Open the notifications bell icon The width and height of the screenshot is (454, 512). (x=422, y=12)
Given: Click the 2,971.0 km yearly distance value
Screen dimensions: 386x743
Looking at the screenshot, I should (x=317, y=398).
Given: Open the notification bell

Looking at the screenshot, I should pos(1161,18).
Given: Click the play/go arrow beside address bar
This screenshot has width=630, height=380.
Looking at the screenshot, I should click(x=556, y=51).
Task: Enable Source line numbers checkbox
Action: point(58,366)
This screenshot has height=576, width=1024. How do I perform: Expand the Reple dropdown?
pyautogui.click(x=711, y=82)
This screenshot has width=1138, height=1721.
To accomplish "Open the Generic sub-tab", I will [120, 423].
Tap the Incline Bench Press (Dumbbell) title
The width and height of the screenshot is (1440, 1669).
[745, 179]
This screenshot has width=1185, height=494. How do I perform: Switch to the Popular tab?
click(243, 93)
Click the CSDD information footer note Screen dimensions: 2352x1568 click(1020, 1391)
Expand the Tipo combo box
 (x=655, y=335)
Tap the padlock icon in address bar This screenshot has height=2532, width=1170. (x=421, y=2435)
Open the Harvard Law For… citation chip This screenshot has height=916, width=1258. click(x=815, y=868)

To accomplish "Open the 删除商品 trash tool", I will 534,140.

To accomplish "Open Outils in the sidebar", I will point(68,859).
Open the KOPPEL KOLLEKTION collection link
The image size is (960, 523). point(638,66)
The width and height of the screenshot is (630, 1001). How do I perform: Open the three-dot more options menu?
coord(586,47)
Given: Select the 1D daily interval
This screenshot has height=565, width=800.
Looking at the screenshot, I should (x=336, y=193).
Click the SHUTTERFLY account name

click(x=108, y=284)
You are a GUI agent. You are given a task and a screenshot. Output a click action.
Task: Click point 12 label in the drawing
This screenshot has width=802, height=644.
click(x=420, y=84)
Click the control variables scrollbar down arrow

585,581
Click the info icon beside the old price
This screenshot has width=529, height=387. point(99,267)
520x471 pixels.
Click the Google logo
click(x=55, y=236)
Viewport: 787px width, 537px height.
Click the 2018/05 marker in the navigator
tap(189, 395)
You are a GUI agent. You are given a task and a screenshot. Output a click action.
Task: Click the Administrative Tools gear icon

________________________________________

Task to complete:
Extract, from the material above, each line holding the word "address".

Task result:
Given: Click the play/go arrow beside address bar
Tap the padlock icon in address bar This screenshot has height=2532, width=1170. (x=421, y=2435)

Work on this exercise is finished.